What you will do: Would you return exactly the lines below from the line with "This screenshot has height=797, width=1423." through the line with "This screenshot has width=880, height=479.", both included, and nothing else, leaving out the pictures?

---------- Source material

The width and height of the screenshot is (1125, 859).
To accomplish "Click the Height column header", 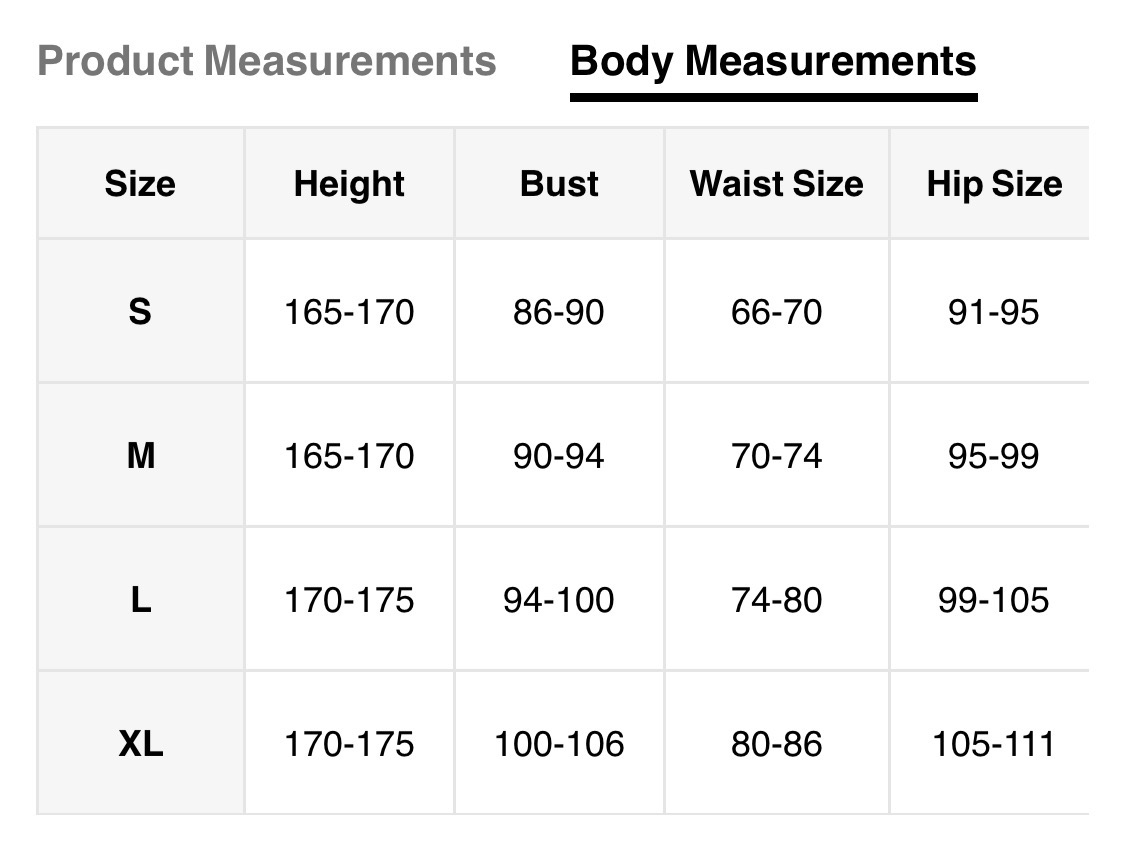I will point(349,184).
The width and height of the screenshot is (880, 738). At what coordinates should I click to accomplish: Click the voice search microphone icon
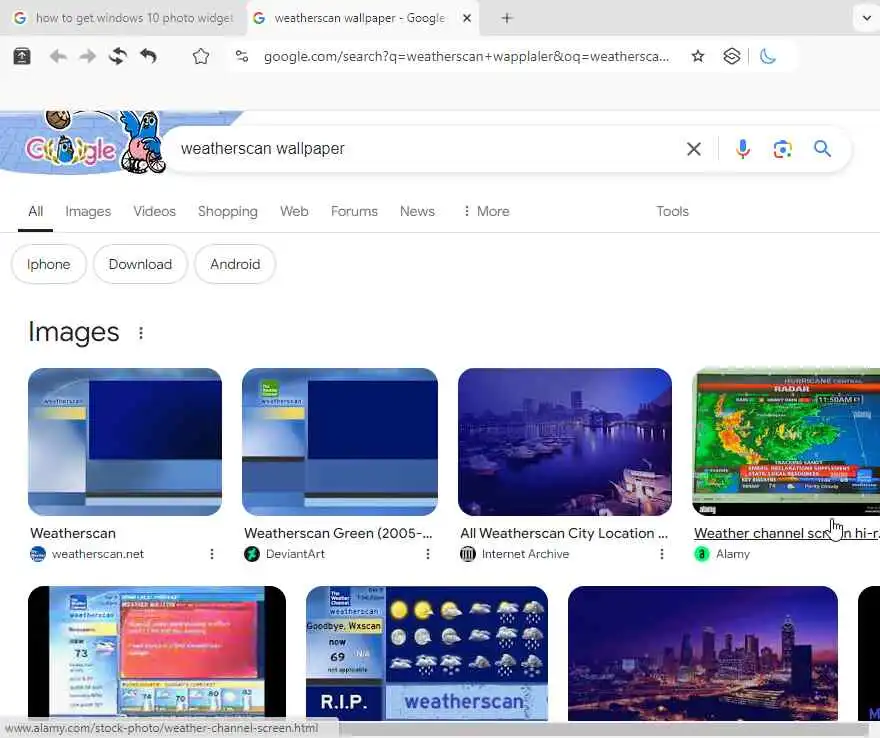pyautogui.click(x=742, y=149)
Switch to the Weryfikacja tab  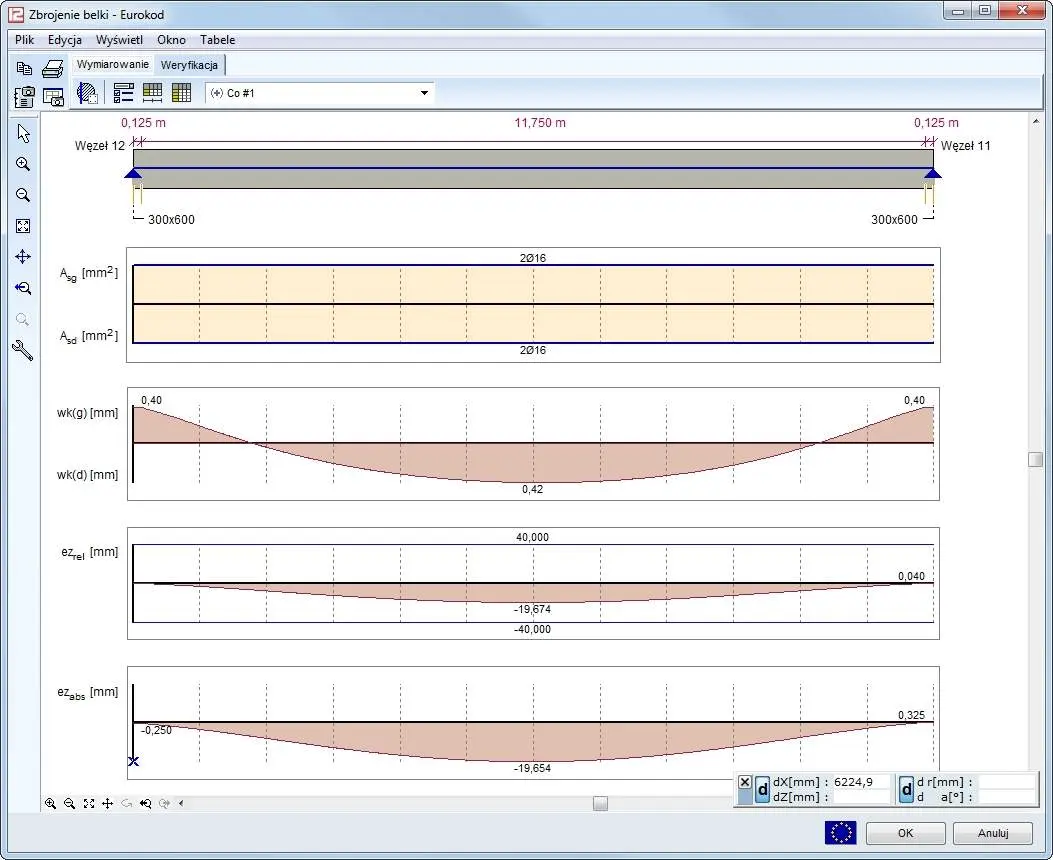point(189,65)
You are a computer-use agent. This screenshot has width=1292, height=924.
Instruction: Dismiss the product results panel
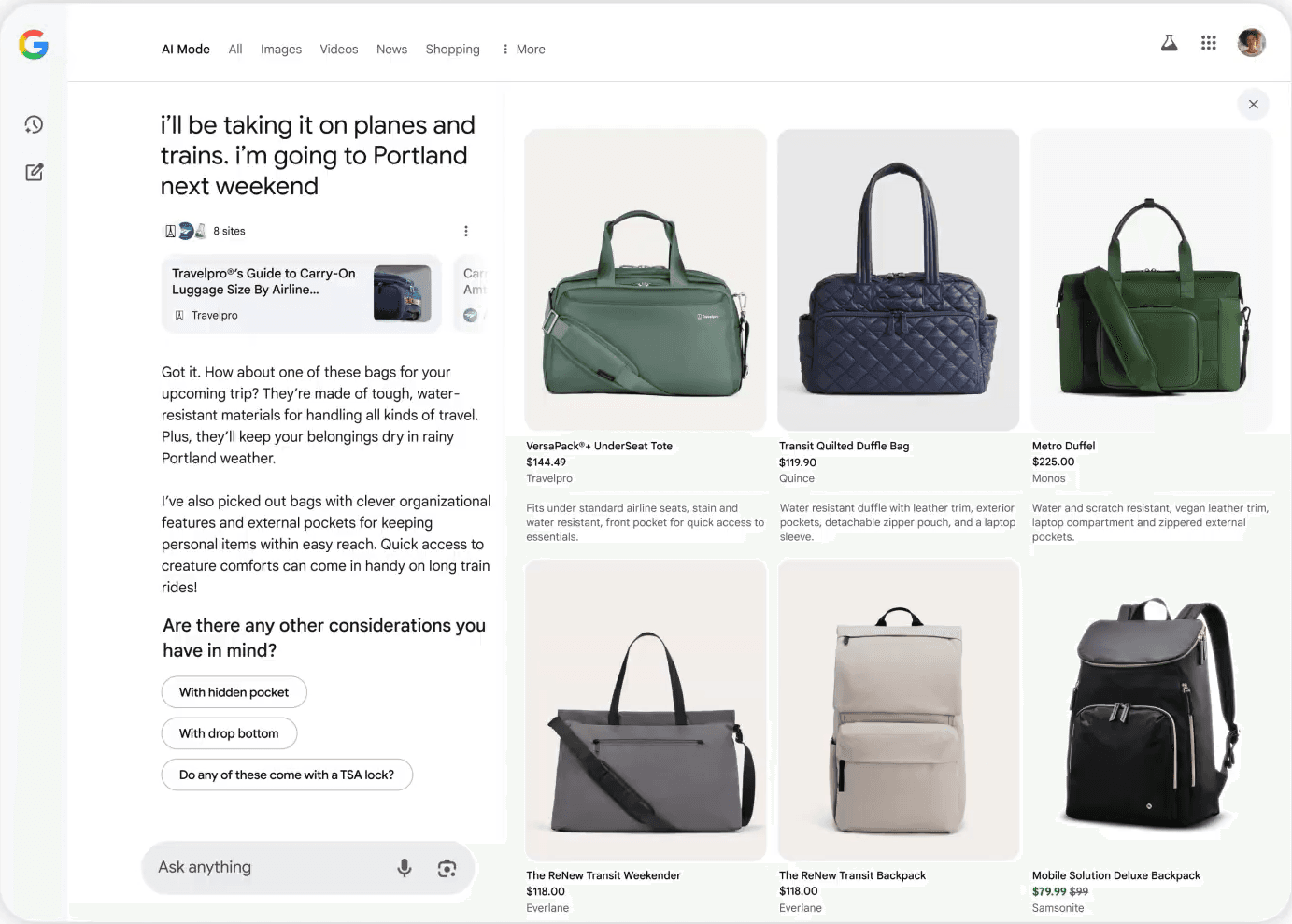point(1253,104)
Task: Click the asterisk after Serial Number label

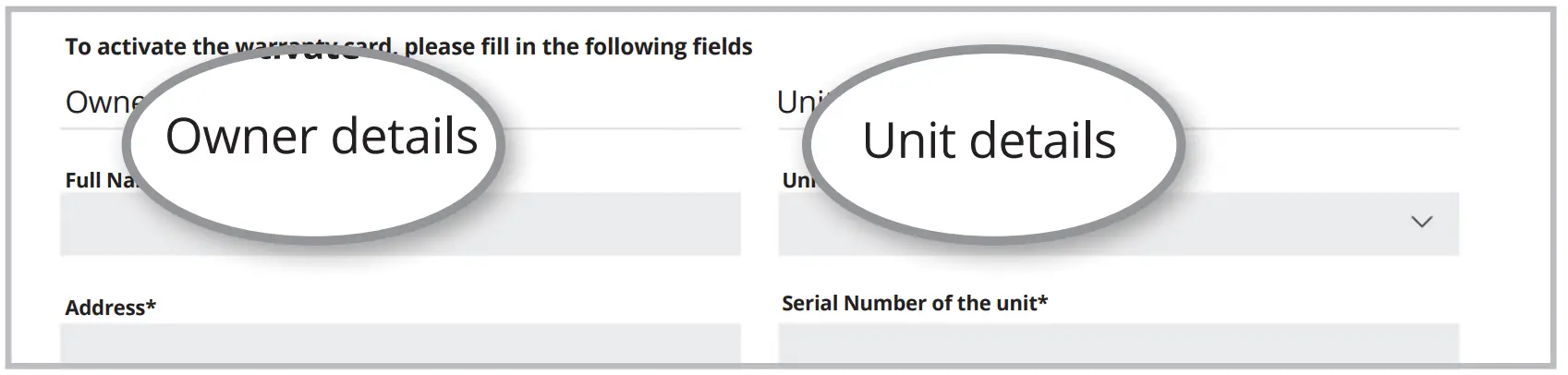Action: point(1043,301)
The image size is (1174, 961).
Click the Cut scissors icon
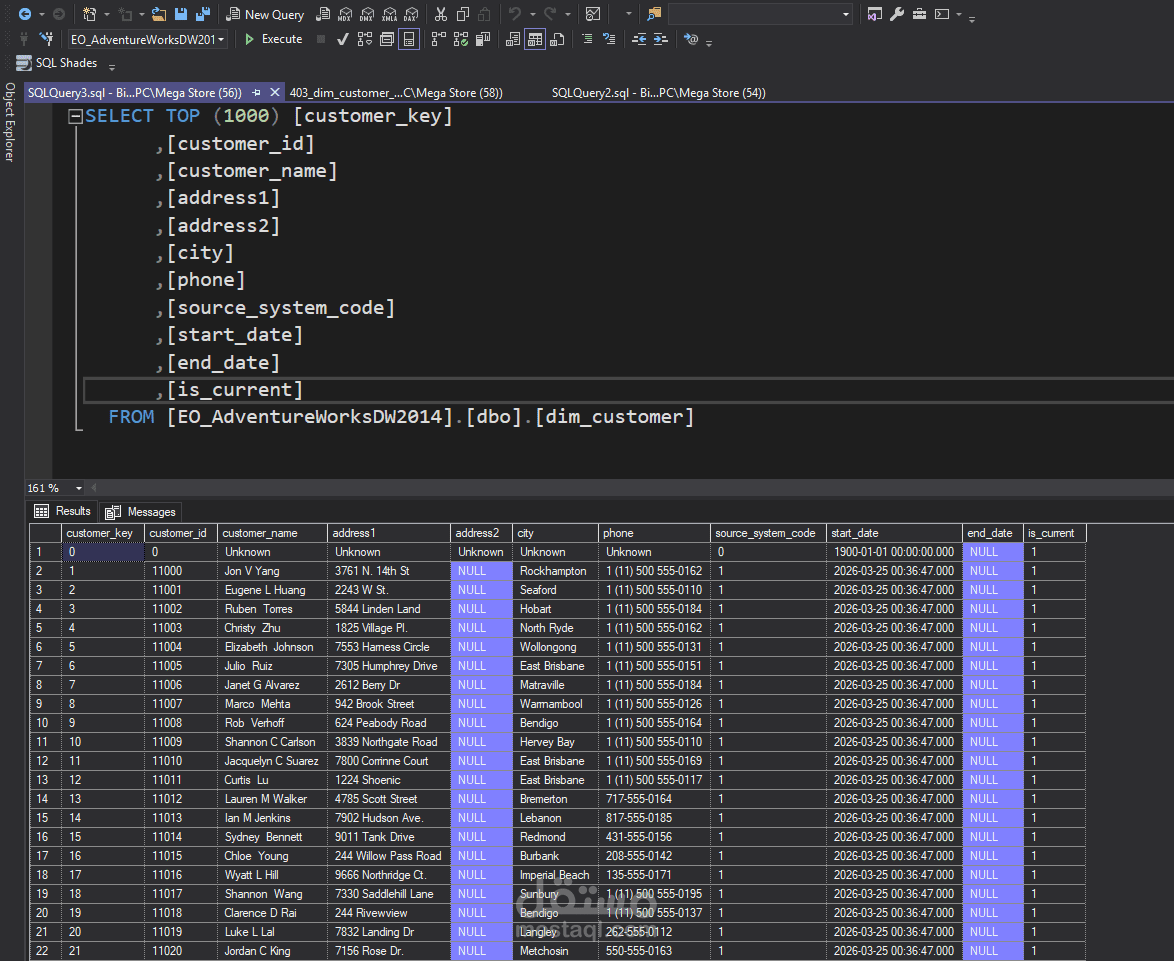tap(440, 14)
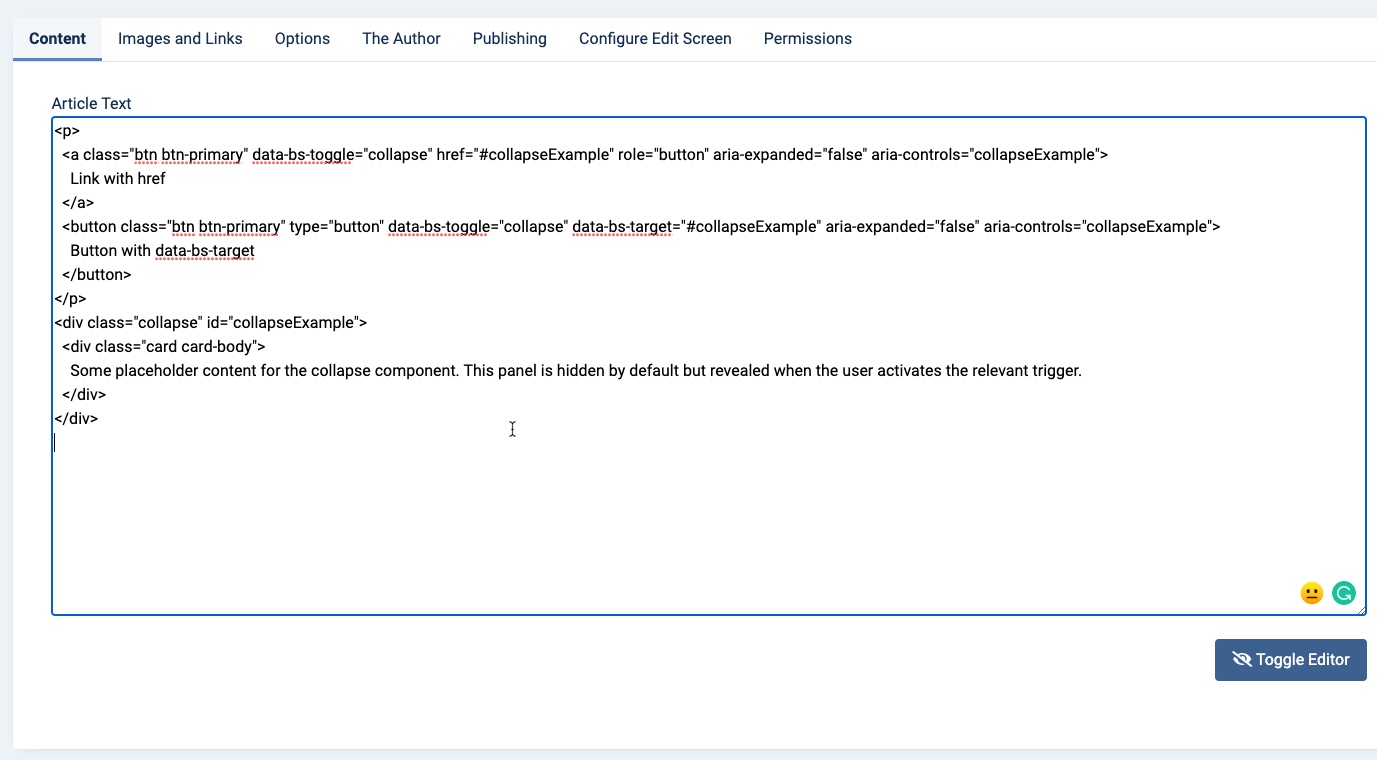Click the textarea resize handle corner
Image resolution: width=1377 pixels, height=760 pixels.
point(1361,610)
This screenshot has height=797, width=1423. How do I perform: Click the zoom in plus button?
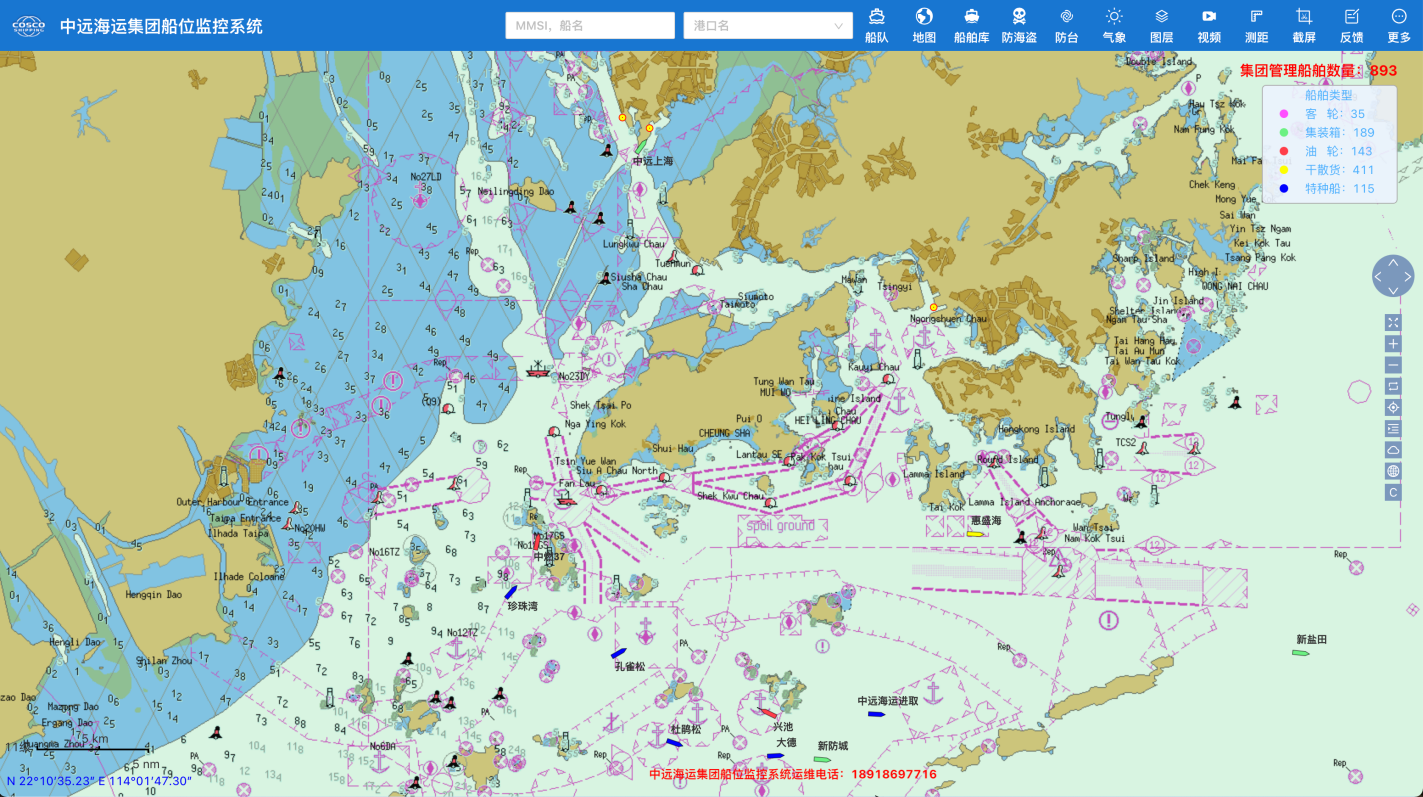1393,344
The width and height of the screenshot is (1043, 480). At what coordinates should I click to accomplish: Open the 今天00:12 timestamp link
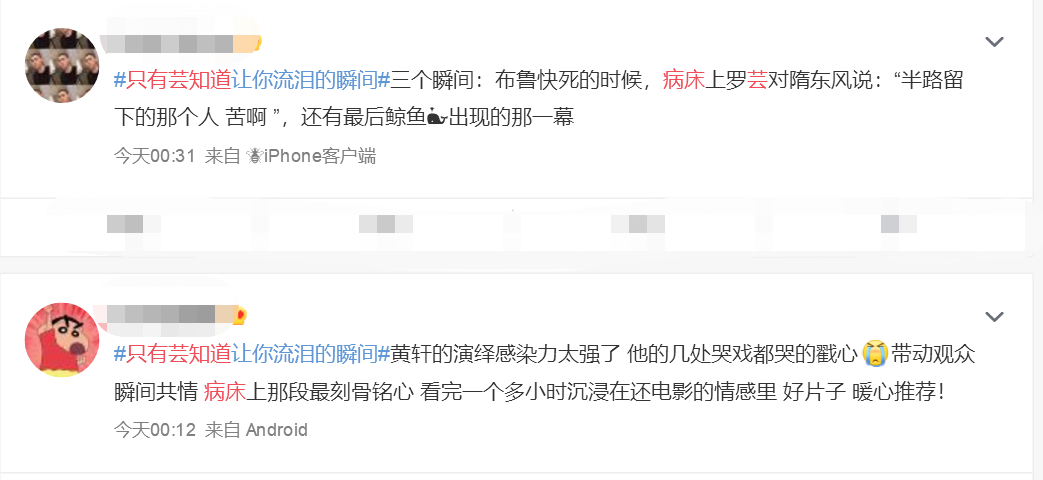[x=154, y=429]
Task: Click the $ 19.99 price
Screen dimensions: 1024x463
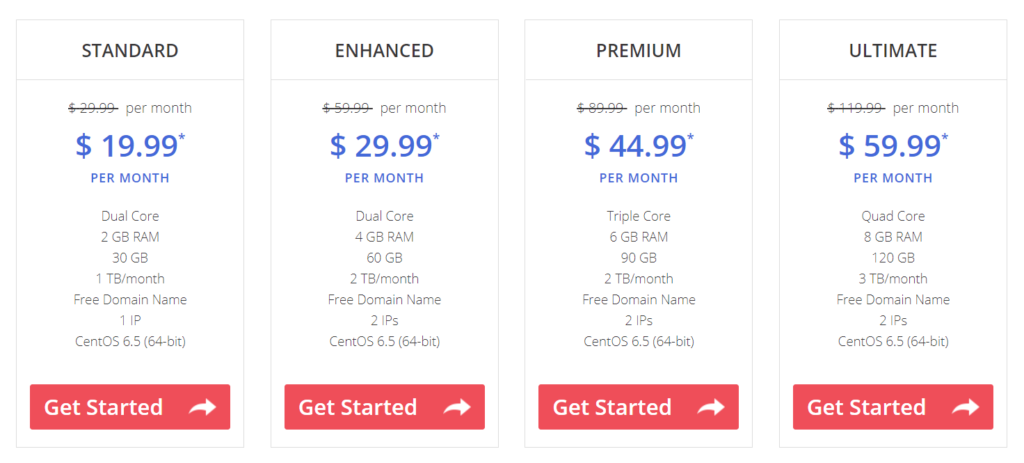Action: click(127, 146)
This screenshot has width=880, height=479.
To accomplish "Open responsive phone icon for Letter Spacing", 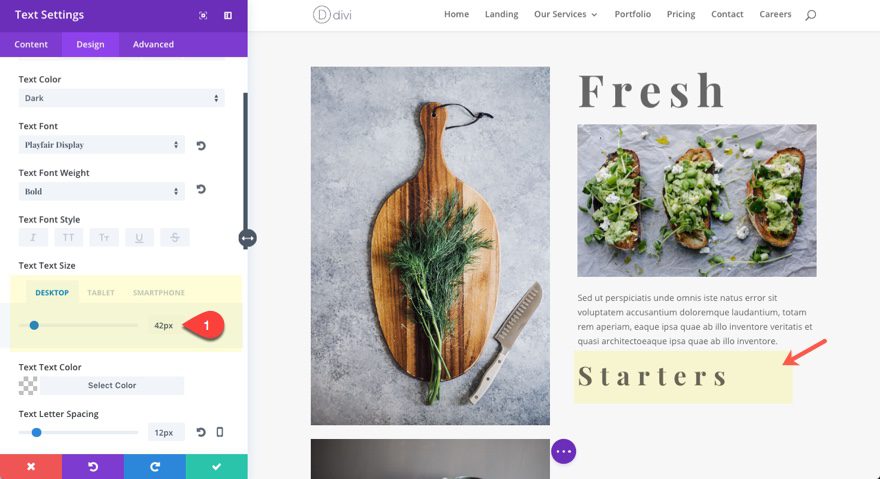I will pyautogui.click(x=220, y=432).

--------------------

Result:
This screenshot has height=797, width=1423. How do I perform: Click the zoom in plus button?
1393,344
The width and height of the screenshot is (1043, 480). At what coordinates should I click to accomplish: Open the 今天00:12 timestamp link
[x=154, y=429]
Task: Click the $ 19.99 price
Screen dimensions: 1024x463
Action: click(127, 146)
This screenshot has width=880, height=479.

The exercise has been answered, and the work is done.